Legend Biotech Corporation (NASDAQ: LEGN) (Legend Biotech), a
global clinical-stage biopharmaceutical company engaged in the
discovery and development of novel cell therapies for oncology and
other indications, today reported financial results for the quarter
ended June 30, 2020.
“Legend Biotech continues to execute on our corporate strategy,
advancing the development of our lead product candidate,
ciltacabtagene autoleucel (cilta-cel), in collaboration with
Janssen Biotech, Inc. as well as our other pipeline programs,” said
Frank Zhang, Ph.D., Chief Executive Officer and Chairman of the
Board of Legend Biotech. “We look forward to presenting data from
the CARTITUDE-1 study at a major medical conference in the second
half of 2020.”
Second Quarter 2020 & Recent Highlights
- Collaborative Research and License Agreement with Noile-Immune
Biotech.
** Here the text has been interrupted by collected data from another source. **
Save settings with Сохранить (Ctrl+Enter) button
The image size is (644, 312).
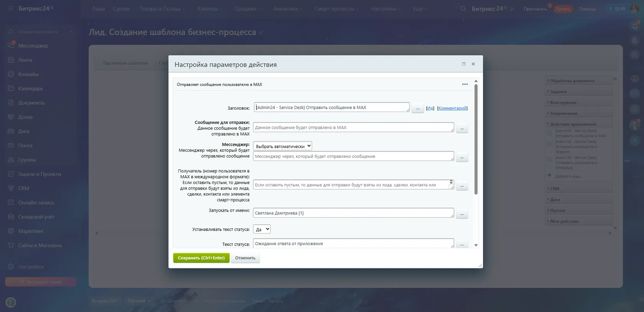click(x=201, y=258)
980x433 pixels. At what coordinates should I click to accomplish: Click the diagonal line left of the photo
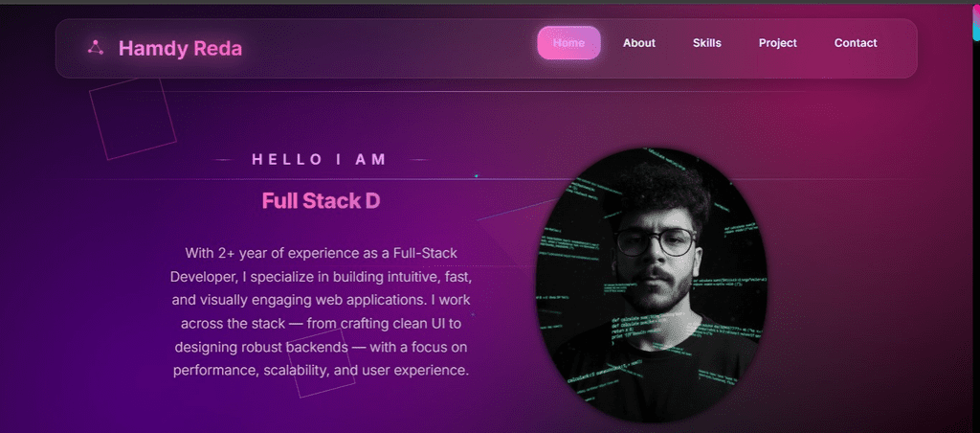pos(516,210)
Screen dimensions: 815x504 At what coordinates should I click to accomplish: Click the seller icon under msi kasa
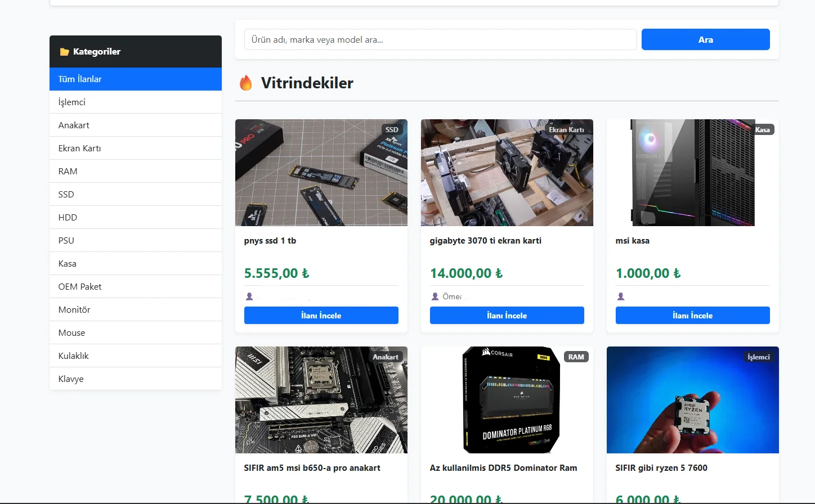click(621, 296)
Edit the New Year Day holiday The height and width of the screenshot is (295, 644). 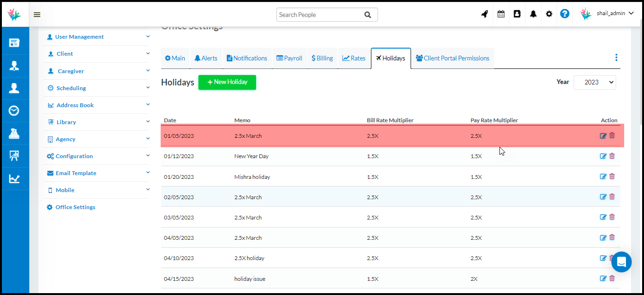click(603, 156)

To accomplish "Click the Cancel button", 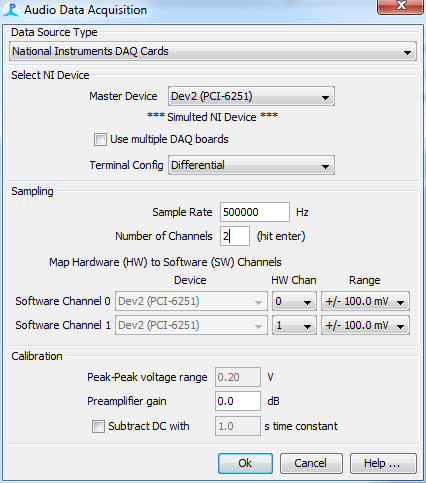I will coord(311,463).
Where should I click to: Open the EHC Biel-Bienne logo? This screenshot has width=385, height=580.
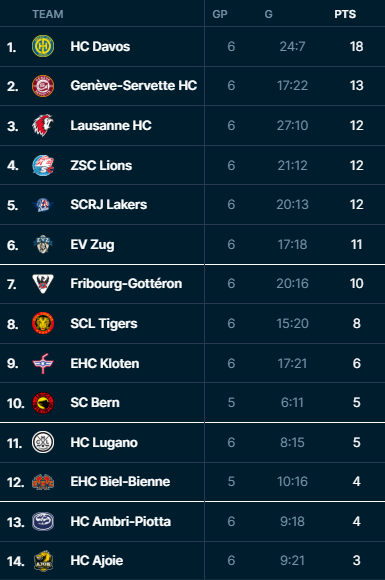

On April 27, 2020, Legend Biotech entered into a
collaborative research and license agreement with Noile-Immune
Biotech Inc. pursuant to which Legend Biotech obtained a license to
develop and commercialize next-generation CAR-T and/or TCR-T cell
therapies incorporating Noile-Immune’s PRIME
(proliferation-inducing and migration-enhancing) technology for up
to two targets for all indications.
- Updated Results from Janssen sponsored Phase 1b/2 CARTITUDE-1
study. On May 13, 2020, Legend Biotech announced positive follow up
data (median of 11.5 months) from the Phase 1b portion of the
CARTITUDE-1 study evaluating cilta-cel1 (JNJ-4528) in heavily
pretreated patients with relapsed or refractory multiple myeloma
(RRMM).
- Appointment of Three New Directors. In May 2020, Dr. Corazon
(Corsee) Dating Sanders, Dr. Darren Ji, and Mr. Philip Yau joined
Legend Biotech’s Board of Directors.
- Successful Initial Public Offering. On June 9, 2020, Legend
Biotech successfully completed its initial public offering for
total gross proceeds of approximately $487.3 million.
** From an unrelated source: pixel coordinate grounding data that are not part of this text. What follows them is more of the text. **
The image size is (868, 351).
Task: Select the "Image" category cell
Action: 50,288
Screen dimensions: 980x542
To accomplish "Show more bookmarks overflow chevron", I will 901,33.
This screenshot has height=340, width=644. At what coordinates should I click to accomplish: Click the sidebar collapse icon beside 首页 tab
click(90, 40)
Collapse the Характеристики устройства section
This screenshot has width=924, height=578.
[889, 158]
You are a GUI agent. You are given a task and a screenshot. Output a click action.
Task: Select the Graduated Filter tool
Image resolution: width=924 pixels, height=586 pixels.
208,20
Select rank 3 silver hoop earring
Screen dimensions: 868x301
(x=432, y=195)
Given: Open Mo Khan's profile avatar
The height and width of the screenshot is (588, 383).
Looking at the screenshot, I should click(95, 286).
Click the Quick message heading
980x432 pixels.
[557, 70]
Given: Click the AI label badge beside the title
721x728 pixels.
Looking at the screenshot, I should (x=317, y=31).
- Appointment of Dr. Frank Zhang as CEO. On August 1, 2020, the
Board of Directors of Legend Biotech appointed Dr. Frank Zhang to
serve as Chief Executive Officer, succeeding Dr. Yuan Xu upon her
resignation.
- First Breakthrough Therapy Designation from China CDE. On
August 5, 2020, Legend Biotech announced that the China Center for
Drug Evaluation (“CDE”), National Medical Products Administration
recommended Breakthrough Therapy Designation (“BTD”) for cilta-cel
for the treatment of adults with relapsed/refractory multiple
myeloma. The designation was granted on August 13, 2020, making
cilta-cel the first investigational product to obtain BTD in
China.
Key Upcoming Milestones
- Legend Biotech, in collaboration with Janssen Biotech, Inc.,
anticipates the presentation of data from the CARTITUDE-1 study at
a major medical conference in the second half of 2020.
- Janssen Biotech, Inc., Legend Biotech’s collaboration partner,
expects to initiate the BLA filing for cilta-cel to the U.S. FDA by
the end of 2020 and also expects that a marketing authorization
application will be submitted to the European Medicines Agency
(“EMA”) in early 2021.
- Legend Biotech expects to use the data from CARTIFAN-1 in
support of a regulatory submission for approval in China in
2021.
- Legend Biotech intends to submit an IND application for LB1901
in relapsed or refractory T cell Lymphoma (“TCL”) in the second
half of 2020.
The extent to which the COVID-19 may impact our business and
clinical trials is highly uncertain and cannot be predicted with
confidence, such as the ultimate geographic spread of the disease,
the duration of the outbreak and social distancing regulations,
travel restrictions, business closures or business disruptions and
the effectiveness of actions taken in the United States and other
countries to contain and treat the disease.
Financial Results for the Quarter Ended June 30, 2020
Cash and Cash Equivalents:
As of June 30, 2020, Legend Biotech had approximately $562.4
million of cash and cash equivalents and approximately $75.6
million in time deposits.
Revenue
Revenue for the three months ended June 30, 2020 was $11.6
million compared to $10.1 million for the three months ended June
30, 2019. This increase of $1.5 million was primarily due to
additional milestone payments from Janssen Biotech, Inc. that were
achieved in late 2019, which resulted in additional consideration
being allocated to steering committee service for the three month
ended June 30, 2020. Revenue for the three months ended June 30,
2020 and June 30, 2019 consisted of recognition of upfront and
milestone payments allocated to steering committee service pursuant
to the license and collaboration agreement with Janssen Biotech,
Inc. Legend Biotech has not generated any revenue from product
sales to date.
Research and Development Expenses
Research and development expenses for the three months ended
June 30, 2020 were $53.6 million compared to $32.6 million for the
three months ended June 30, 2019. This increase of $21.0 million
was primarily due to a higher number of clinical trials, a higher
number of patients enrolled in those trials and a higher number of
research and development product candidates in the three months
ended June 30, 2020.
Administrative Expenses
Administrative expenses for the three months ended June 30, 2020
were $4.5 million compared to $1.6 million for the three months
ended June 30, 2019. This increase of $2.9 million was primarily
due to Legend Biotech’s expansion of supporting administrative
functions to aid continued research and development activities.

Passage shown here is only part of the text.